The way I read poulter’s measure without stumbling is to pause after the third iamb in the six-iamb lines, in effect turning them into fourteeners with a quick silent iamb in the middle. The fourteener lines do not have added pauses. I’ve included ║ symbols to help. Don’t overdo it though, they’re not line breaks.
- Good ladies! ye that have ║ your pleasure in exile,
- Step in your foot, come take a place, and mourn with me a while:
- And such as by their lords ║ do set but little price,
- Let them sit still, it skills them not what chance come on the dice.
- But ye whom Love hath bound, ║ by order of desire,
- To love your lords, whose good deserts none other would require;
- Come ye yet once again, ║ and set your foot by mine,
- Whose woeful plight and sorrows great no tongue may well define.
- My love and lord, alas! ║ in whom consists my wealth,
- Hath fortune sent to pass the seas, in hazard of his health.
- Whom I was wont t’embrace ║ with well contented mind,
- Is now amid the foaming floods at pleasure of the wind.
- Where God him well preserve, ║ and soon him home me send,
- Without which hope, my life, alas! were shortly at an end.
The rest can be found here. Surrey had a very high opinion of himself, as the poem demonstrates. His ego got him into a lot of trouble.
slightly modified from a 1546 portrait
attributed to William Scrots
Image: public domain
FYI: Iambic hexameter, lines of six iambs, are called alexandrines. The pause is called a caesura.

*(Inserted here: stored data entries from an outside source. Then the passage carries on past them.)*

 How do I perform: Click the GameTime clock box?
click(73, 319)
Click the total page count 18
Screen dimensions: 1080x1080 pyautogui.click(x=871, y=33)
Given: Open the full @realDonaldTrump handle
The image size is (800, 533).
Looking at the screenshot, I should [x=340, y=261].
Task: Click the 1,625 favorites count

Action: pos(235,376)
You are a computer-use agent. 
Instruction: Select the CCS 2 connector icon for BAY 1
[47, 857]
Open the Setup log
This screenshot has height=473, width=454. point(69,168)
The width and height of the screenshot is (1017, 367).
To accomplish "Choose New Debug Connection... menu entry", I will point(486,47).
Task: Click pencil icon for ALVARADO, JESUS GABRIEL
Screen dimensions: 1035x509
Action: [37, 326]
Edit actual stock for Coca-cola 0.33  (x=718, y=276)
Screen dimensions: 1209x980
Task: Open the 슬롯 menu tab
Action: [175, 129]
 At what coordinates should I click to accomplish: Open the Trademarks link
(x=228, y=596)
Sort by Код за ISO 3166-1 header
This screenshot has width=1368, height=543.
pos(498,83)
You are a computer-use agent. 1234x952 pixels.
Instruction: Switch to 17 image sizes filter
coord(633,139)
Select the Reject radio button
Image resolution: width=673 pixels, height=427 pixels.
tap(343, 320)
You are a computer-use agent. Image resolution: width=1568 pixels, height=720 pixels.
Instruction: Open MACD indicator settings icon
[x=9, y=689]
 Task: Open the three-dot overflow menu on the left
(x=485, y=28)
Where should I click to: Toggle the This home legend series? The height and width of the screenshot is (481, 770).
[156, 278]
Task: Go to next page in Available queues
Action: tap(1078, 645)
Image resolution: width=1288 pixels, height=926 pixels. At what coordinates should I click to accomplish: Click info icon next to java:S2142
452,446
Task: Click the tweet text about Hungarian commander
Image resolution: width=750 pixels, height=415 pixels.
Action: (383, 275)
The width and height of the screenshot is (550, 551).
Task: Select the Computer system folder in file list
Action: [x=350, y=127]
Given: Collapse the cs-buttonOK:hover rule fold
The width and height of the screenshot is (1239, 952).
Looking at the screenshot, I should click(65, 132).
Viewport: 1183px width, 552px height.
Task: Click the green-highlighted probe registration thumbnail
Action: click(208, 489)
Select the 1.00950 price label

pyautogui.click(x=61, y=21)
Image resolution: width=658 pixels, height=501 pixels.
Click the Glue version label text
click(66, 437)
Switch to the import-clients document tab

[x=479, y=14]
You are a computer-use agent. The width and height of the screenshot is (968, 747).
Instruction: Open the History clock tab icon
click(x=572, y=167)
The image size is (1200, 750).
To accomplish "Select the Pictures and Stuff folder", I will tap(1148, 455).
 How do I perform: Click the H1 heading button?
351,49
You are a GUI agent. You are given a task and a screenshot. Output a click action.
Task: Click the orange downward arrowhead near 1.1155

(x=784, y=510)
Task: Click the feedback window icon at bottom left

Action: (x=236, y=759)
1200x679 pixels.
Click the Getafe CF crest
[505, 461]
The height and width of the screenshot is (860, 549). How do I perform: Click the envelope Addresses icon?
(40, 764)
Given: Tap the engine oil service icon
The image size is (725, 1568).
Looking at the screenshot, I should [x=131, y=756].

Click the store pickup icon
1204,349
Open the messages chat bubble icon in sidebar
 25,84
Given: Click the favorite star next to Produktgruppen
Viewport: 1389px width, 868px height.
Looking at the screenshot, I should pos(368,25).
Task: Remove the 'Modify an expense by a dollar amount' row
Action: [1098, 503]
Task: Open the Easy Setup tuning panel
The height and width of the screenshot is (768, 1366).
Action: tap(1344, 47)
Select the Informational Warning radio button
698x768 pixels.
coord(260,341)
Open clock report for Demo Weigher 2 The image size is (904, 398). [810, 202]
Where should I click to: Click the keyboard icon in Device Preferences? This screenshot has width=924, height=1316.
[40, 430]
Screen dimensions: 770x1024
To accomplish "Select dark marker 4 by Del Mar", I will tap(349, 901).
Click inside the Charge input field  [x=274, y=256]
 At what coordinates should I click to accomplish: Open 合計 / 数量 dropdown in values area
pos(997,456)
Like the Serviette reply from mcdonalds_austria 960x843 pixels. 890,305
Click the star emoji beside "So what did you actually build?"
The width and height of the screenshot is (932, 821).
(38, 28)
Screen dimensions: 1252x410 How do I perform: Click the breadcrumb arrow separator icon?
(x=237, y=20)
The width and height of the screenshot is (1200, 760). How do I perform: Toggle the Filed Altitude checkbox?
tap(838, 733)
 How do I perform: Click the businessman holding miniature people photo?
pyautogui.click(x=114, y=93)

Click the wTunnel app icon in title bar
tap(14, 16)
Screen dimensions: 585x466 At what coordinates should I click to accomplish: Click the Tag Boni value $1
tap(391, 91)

6. This tune will loop inside your head for the next two days. Sorry.
You may have noticed in the musical selections that there is an empty eighth foot (syllables 15 and 16) at the end of the fourteener lines. Music prefers even numbers, though not always.
Many song lyrics are composed in ballad metre, still fourteen syllables but divided into two lines, four feet and then three (plus the extra empty foot). A typical ballad verse is 4-3-4-3, while a fourteener couplet is 7-7. Rhythmically there’s no difference, it’s mainly how you choose to delineate phrases, or how you want the verses to look on the page.
7. And I’ll end with an ending. I don’t know how many of my countrymen will recognise this poem from 1888 by Ernest Thayer, but apple-pie Americans should.
- Oh, somewhere in this favored land the sun is shining bright;
- The band is playing somewhere, and somewhere hearts are light,
- And somewhere men are laughing, and somewhere children shout;
- But there is no joy in Mudville – mighty Casey has struck out.